In the Courts it is advantage to BT, following the recent decision of the Court of Appeal ([2014] EWCA Civ 133)1 in an appeal brought by BT against a decision of the Competition Appeal Tribunal2 (“CAT”) (“the Appeal”) (in which Ofcom, Virgin Media and the Football Association Premier League were also parties).

The Appeal was a colossal legal battle argued by no fewer than four silks and eight junior counsel, on appeal from a hearing before CAT which lasted for 39 days and resulted in a 330 page judgment!

It will be no surprise, therefore, that the judgment of the Court of Appeal does not make for light reading either. The purpose of this article is to summarise what was in issue before the Court of Appeal, and what was decided.

Pay TV is big business. Sky had (at the material time) a right to broadcast major sporting events on “core premium sports channels” (or “CPSCs”). Other companies such as BT and Virgin Media are competitors in the Pay TV market. Sky has always been prepared to retail, for a fee, the CPSCs on these competitor’s platforms.
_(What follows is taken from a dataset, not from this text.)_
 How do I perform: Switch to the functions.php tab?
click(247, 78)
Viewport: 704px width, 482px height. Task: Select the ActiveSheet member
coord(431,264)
Ofcom regulates Pay TV broadcasting. Following detailed consultation from 2007 onwards, Ofcom issued a statement on 31 March 20103, concluding, among other things, that:

  1. Sky had a “practice” which consisted of a “strong reluctance” to negotiate wholesale deals for CPSCs with retailers except where there had been a prospect of regulatory intervention had it not done so, in order to maintain two “strategic objectives”.
  2. This practice was prejudicial to “fair and effective competition” in the Pay TV market.
  3. Further, where Sky entered into discussions as to the wholesale pricing for CPSCs it would do so only on the basis of a price referred to as the “rate-card” price, and any discounts to this price would depend on the percentage of a particular retailer’s customers that would subscribe to Sky’s CPSCs via that retailer. This approach was, in Ofcom’s view, likely to reduce incentives to innovate and would also be an impediment to competition.
  4. As a result of Ofcom’s findings it declared that pursuant to section 3164 of the Communications Act 2003 (“CA 2003”) a term was imposed in the licence of Sky fixing the price that it must offer the wholesale of CPSCs, the wholesale must offer (“WMO”) obligation.

Sky appealed this decision arguing that Ofcom did not have jurisdiction to impose the WMO obligation, and challenging the conclusion of fact by Ofcom as to the existence of the practice referred to in point (1) above. Before CAT, Sky lost the jurisdictional argument but succeeded on the merits in overturning the finding of fact as to the existence of “the practice”. CAT found that Sky did on the whole engage constructively in negotiations with regard to the wholesale supply of CPSCs.

CAT did not, however, consider it necessary the reach a conclusion on the issue presented in point (3) above (referred to as “the rate-card issue”); seemingly on the basis that regulatory intervention had meant that there was no way of knowing what the result of a genuinely commercial negotiation between BT and Sky would have been as regards the rate card price (see [821] of CAT’s judgment)5.

BT appealed this decision as amounting to an error of law and Sky cross-appealed the jurisdiction point.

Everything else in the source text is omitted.